CAFC Gives Patentee Leeway in Claiming Priority and Correcting PTO Mistakes

ScreenShot028E.I. du Pont v. MacDermid Printing (Fed. Cir. 2008).

Rapid Appeal: The first thing that is surprising about this opinion is the quick decision pace. The N.J. district court denied DuPont’s preliminary injunction on August 13, 2007. The CAFC heard oral arguments on April 9, 2008 and then issued its precedential opinion on May 14, 2008. The decision time is well under half of the average in-process time for precedential CAFC opinions. Knowing that, it is not surprising that the opinion was written by Chief Judge Paul Michel and included CIT Judge Pogue sitting by designation. One of Judge Michel’s top priorities as Chief is to speed the appeal process and help avoid serious detriment caused by delay.

Summary: The CAFC vacated a lower court’s denial of preliminary relief — finding that the lower court had improperly refused to recognize DuPont’s patent priority claim to an earlier provisional application.

Claiming Priority: DuPont first filed a provisional application; followed eleven months later by a non-provisional utility application claiming priority using non-standard language. (“This application is a non-provisional of provisional 60/273669 2001-03-06 WHICH IS PENDING.”) The issued patent did not reference the original provisional until after DuPont obtained a certificate of correction.  To complicate the matter, DuPont’s litigation counsel originally made “incorrect statements as to the priority date” — apparently forgetting the legal effect of a provisional application.

35 U.S.C. § 119(e)(1) provides four requirements to claim priority to a provisional application:

  1. The provisional must adequately disclose the claimed invention;
  2. The non-provisional must be filed within 12–months of the provisional;
  3. Inventorship must overlap; and
  4. The non-provisional must include a specific reference to the provisional.

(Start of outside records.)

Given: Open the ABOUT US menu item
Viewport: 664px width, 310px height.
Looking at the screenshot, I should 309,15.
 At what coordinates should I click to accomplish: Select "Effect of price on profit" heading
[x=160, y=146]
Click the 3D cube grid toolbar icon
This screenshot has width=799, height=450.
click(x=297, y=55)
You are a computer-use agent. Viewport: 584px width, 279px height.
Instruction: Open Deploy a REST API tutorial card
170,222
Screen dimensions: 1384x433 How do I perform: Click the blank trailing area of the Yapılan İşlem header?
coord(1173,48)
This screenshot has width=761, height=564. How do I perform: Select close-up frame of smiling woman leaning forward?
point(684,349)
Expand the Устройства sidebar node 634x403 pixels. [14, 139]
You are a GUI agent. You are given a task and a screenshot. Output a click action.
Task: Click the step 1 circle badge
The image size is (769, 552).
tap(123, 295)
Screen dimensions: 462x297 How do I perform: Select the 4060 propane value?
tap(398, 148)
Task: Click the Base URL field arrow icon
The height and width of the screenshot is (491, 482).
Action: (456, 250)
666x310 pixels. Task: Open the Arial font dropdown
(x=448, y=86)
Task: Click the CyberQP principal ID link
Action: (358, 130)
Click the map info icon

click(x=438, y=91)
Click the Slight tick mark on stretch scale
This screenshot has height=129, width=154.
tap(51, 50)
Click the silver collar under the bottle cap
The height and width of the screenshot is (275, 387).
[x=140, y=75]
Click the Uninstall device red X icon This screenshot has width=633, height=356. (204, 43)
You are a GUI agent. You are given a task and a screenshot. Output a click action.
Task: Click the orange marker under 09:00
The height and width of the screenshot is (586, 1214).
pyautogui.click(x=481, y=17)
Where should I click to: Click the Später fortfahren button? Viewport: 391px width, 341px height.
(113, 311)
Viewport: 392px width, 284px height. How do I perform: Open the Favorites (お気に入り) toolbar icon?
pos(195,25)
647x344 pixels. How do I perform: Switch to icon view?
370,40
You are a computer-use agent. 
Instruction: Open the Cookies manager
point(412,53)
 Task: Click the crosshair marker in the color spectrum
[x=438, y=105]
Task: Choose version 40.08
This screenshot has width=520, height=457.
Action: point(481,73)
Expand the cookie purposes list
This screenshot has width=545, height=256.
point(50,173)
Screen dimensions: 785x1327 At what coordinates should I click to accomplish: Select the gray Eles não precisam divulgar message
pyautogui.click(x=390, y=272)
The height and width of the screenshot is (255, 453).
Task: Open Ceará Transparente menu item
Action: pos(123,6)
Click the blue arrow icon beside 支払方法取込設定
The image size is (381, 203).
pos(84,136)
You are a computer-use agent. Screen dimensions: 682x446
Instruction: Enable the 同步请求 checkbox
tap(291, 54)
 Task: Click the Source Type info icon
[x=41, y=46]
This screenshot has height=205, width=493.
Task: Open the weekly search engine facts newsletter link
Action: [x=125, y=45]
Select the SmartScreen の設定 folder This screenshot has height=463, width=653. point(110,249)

ScreenShot029Overlapping Inventorship: The specification of the provisional and non-provisional were identical. However, the provisional named only one inventor while the non-provisional named five. The defendant here argued that the provisional application should have been amended to properly identify the five inventors. On appeal, the CAFC rejected that argument in two steps: First, the appellate panel held that – as a matter of law – inventorship overlaps when both applications include at least one common inventor. Second, the panel re-affirmed that correction of inventorship for a provisional application is only necessary to establish an overlap of inventorship. See MPEP § 201.03

Specific Reference to the Original: DuPont used non-standard language in the non-provisional application data sheet (ADS) to claim priority to the provisional. On appeal, the CAFC held that there are no “magic words” required by MPEP § 201.11.  Rather, the standard is whether a “reasonable person reading the language … would have concluded that the applicant was claiming priority to an earlier provisional application.”  There is no question here that the language used by DuPont conveys the proper message.

Notice of PTO Error: The prosecution history included evidence that the PTO did not originally recognize DuPont’s priority claim. MacDermid argues that once an applicant is on notice of a PTO error — it should be required to ensure that the error is corrected before the application issues. In essence, MacDermid argues that the error in failing to reference the provisional in the originally issued application was DuPont’s error because the company was on notice of the PTO mistakes. On appeal, the CAFC rejected the notion that an applicant’s failure to diligently prosecute converts a PTO error into an applicant error.

“We hold that a lack of diligence during prosecution, at least under the facts of this case, does not convert a PTO error into an applicant error for the purpose of seeking a post-issuance certificate of correction. . . . It is, of course, desirable to have applicants correct the PTO’s mistakes in pending applications as soon as possible so that the correct information is reflected in published applications and issued patents. Nevertheless, nothing in the statute conditions eligibility for a certificate to correct PTO error on the applicant’s diligence in correcting the mistake, and the statute does not set any time limit for seeking such corrections.”